#### [ACTIVITY]
Output every entry exactly, from the first line to the last.

Records from a collection
###

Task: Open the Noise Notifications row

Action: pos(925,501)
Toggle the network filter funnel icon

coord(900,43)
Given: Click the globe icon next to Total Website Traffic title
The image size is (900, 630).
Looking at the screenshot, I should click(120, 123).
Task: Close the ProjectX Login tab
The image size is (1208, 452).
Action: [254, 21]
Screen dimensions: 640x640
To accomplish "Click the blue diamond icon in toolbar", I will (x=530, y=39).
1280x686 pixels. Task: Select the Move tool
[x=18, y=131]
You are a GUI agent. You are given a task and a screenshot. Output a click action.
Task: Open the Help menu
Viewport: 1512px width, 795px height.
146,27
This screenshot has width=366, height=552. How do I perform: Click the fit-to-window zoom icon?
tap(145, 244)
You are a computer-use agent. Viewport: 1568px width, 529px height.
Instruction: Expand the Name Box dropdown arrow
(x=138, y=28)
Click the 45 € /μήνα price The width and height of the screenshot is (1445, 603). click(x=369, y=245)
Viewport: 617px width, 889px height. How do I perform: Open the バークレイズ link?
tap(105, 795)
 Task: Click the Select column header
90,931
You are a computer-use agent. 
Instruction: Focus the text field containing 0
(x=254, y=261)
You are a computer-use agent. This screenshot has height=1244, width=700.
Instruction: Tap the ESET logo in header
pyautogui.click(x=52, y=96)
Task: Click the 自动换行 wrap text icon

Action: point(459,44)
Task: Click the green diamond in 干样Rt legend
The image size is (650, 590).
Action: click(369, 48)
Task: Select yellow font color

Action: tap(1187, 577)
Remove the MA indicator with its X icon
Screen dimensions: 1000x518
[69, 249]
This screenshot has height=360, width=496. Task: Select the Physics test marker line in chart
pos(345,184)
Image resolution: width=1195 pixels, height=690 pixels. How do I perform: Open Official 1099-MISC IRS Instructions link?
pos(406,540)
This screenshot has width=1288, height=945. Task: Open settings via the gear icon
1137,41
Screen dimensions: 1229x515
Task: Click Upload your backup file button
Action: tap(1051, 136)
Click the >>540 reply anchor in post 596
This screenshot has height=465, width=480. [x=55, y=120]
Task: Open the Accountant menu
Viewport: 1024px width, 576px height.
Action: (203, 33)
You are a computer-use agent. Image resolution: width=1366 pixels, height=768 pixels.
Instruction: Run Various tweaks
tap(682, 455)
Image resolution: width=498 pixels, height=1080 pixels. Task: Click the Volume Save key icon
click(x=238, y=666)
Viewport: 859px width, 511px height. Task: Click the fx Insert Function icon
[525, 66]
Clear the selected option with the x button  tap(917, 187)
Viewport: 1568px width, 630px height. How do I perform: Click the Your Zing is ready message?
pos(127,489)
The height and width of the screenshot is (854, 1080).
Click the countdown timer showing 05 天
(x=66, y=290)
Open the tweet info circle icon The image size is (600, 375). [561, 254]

###

#### [WRITTEN SOLUTION]
Task: Open the Noise Notifications row

Action: pos(925,501)
Toggle the network filter funnel icon

coord(900,43)
Given: Click the globe icon next to Total Website Traffic title
The image size is (900, 630).
Looking at the screenshot, I should click(120, 123).
Task: Close the ProjectX Login tab
The image size is (1208, 452).
Action: [254, 21]
Screen dimensions: 640x640
To accomplish "Click the blue diamond icon in toolbar", I will (x=530, y=39).
1280x686 pixels. Task: Select the Move tool
[x=18, y=131]
You are a GUI agent. You are given a task and a screenshot. Output a click action.
Task: Open the Help menu
Viewport: 1512px width, 795px height.
146,27
This screenshot has width=366, height=552. How do I perform: Click the fit-to-window zoom icon?
tap(145, 244)
You are a computer-use agent. Viewport: 1568px width, 529px height.
Instruction: Expand the Name Box dropdown arrow
(x=138, y=28)
Click the 45 € /μήνα price The width and height of the screenshot is (1445, 603). click(x=369, y=245)
Viewport: 617px width, 889px height. How do I perform: Open the バークレイズ link?
tap(105, 795)
 Task: Click the Select column header
90,931
You are a computer-use agent. 
Instruction: Focus the text field containing 0
(x=254, y=261)
You are a computer-use agent. This screenshot has height=1244, width=700.
Instruction: Tap the ESET logo in header
pyautogui.click(x=52, y=96)
Task: Click the 自动换行 wrap text icon

Action: point(459,44)
Task: Click the green diamond in 干样Rt legend
The image size is (650, 590).
Action: click(369, 48)
Task: Select yellow font color

Action: tap(1187, 577)
Remove the MA indicator with its X icon
Screen dimensions: 1000x518
[69, 249]
This screenshot has height=360, width=496. Task: Select the Physics test marker line in chart
pos(345,184)
Image resolution: width=1195 pixels, height=690 pixels. How do I perform: Open Official 1099-MISC IRS Instructions link?
pos(406,540)
This screenshot has width=1288, height=945. Task: Open settings via the gear icon
1137,41
Screen dimensions: 1229x515
Task: Click Upload your backup file button
Action: tap(1051, 136)
Click the >>540 reply anchor in post 596
This screenshot has height=465, width=480. [x=55, y=120]
Task: Open the Accountant menu
Viewport: 1024px width, 576px height.
Action: (203, 33)
You are a computer-use agent. Image resolution: width=1366 pixels, height=768 pixels.
Instruction: Run Various tweaks
tap(682, 455)
Image resolution: width=498 pixels, height=1080 pixels. Task: Click the Volume Save key icon
click(x=238, y=666)
Viewport: 859px width, 511px height. Task: Click the fx Insert Function icon
[525, 66]
Clear the selected option with the x button  tap(917, 187)
Viewport: 1568px width, 630px height. How do I perform: Click the Your Zing is ready message?
pos(127,489)
The height and width of the screenshot is (854, 1080).
Click the countdown timer showing 05 天
(x=66, y=290)
Open the tweet info circle icon The image size is (600, 375). [561, 254]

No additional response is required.